Najbardziej bezpośrednia przyczyna przewagi mężczyzn wśród filozofów wydaje się dość prozaiczna ‒ kobiety po prostu rzadziej wybierają studia filozoficzne i rzadziej decydują się na ich kontynuowanie. W poszukiwaniu głębszych przyczyn tego zjawiska filozofowie zastanawiali się na przykład, czy w sposobie uprawiania ich profesji jest coś, co czyniłoby ją nieatrakcyjną dla wielu kobiet.
Z tym zagadnieniem w latach 2019–2021 zmierzył się zespół prof. Kathariny Nieswandt z Uniwesytetu Concordia w Montrealu. Przeprowadzono badanie kwestionariuszowe z udziałem studentów uniwersytetów północnoamerykańskich, w którym porównano studentów filozofii ze studentami psychologii ‒ ponieważ w tej ostatniej dyscyplinie, w przeciwieństwie do filozofii, właśnie kobiety stanowią większość.
Ci z badanych, którzy wybrali filozofię jako główny kierunek studiów, typowo (w porównaniu ze studentami psychologii) wykazywali takie preferencje i samoocenę, które zarówno w tym badaniu, jak i w przeszłości były wiązane z płcią. Istotne dla poczucia przynależności do filozoficznej społeczności akademickiej (w por. z psychologiczną) okazało się postrzeganie siebie jako osobę: systematyzującą („analityczną”), błyskotliwą (uzdolnioną), konfrontacyjną, niepriorytetyzującą zarobków i założenia rodziny. Z wymienionych zmiennych najistotniejszą dla wyboru filozofii jako głównego kierunku studiów (oprócz spodziewanego poczucia przynależności do tej społeczności akademickiej) była ocena swojej błyskotliwości, która u badanych studentek była skromniejsza niż u studentów, bo niższa przy porównywalnych wynikach egzaminacyjnych.

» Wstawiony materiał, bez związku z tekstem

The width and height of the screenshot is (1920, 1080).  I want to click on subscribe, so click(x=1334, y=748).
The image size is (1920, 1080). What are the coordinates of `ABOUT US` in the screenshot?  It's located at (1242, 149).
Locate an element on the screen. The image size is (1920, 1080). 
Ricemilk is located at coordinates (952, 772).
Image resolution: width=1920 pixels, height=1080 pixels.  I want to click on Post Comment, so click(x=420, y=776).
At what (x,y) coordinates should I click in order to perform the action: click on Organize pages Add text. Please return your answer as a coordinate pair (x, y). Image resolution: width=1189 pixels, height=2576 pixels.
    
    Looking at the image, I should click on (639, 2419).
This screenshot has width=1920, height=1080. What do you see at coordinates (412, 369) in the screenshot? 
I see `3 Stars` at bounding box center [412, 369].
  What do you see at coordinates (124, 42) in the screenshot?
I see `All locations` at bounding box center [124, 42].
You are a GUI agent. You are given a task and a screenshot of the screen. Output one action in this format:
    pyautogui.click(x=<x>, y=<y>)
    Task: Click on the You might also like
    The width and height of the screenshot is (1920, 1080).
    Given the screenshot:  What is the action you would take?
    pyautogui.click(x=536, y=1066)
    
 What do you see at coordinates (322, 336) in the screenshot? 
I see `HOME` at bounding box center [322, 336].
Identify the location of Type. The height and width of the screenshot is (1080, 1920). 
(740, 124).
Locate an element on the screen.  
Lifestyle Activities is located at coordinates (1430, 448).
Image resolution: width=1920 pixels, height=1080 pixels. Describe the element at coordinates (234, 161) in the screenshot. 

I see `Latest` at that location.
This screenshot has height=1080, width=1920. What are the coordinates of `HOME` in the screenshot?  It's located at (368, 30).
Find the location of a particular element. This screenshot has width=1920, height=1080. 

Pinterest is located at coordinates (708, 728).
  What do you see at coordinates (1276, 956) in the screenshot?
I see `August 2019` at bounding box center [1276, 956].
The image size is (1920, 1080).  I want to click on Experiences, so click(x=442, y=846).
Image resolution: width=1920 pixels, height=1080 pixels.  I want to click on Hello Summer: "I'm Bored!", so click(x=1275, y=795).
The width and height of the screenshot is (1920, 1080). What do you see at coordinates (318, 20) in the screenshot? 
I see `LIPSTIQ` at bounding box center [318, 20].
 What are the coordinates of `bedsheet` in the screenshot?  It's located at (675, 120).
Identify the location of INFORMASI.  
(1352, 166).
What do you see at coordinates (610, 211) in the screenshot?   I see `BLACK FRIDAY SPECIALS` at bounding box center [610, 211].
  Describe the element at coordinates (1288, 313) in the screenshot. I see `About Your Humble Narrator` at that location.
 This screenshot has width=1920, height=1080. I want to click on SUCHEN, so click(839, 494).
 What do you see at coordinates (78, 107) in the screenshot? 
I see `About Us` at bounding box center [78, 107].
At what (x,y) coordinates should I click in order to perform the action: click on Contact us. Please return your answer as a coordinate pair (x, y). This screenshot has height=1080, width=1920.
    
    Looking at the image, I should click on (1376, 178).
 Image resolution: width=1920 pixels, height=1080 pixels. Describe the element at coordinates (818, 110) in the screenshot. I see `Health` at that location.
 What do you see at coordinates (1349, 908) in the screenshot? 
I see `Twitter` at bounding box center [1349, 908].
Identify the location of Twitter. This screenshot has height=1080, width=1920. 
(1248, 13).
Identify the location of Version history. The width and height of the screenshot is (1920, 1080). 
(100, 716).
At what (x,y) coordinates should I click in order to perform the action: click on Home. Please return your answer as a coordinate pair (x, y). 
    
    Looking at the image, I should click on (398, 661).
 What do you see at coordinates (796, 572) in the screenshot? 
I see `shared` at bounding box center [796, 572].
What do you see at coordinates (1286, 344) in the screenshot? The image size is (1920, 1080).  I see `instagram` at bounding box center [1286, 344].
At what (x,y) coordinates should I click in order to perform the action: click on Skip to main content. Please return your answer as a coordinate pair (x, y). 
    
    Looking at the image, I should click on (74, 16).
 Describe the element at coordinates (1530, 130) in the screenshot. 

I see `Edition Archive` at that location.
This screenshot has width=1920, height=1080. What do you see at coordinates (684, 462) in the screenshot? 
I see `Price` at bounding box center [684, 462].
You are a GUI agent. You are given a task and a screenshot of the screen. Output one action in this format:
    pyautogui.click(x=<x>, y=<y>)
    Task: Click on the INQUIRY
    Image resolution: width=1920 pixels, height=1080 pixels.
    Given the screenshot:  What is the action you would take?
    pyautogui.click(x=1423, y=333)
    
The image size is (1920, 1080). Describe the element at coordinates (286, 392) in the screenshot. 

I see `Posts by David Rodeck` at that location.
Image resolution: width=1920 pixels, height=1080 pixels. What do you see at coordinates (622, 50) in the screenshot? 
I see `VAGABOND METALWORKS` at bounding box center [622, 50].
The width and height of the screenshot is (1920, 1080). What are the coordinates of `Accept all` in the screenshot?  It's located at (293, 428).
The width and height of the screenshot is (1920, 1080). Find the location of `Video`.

Jak możemy przeczytać w artykule na stronie Canadian Philosophical Association, autorzy badania spekulują, że stereotypy wokół typowych reprezentantów dyscypliny mogą grać rolę przy wyborze kierunku studiów ‒ osoby bez wystarczająco zdecydowanych preferencji dotyczących dalszego kształcenia się mogą silniej kierować się kwestią postrzegania społecznego.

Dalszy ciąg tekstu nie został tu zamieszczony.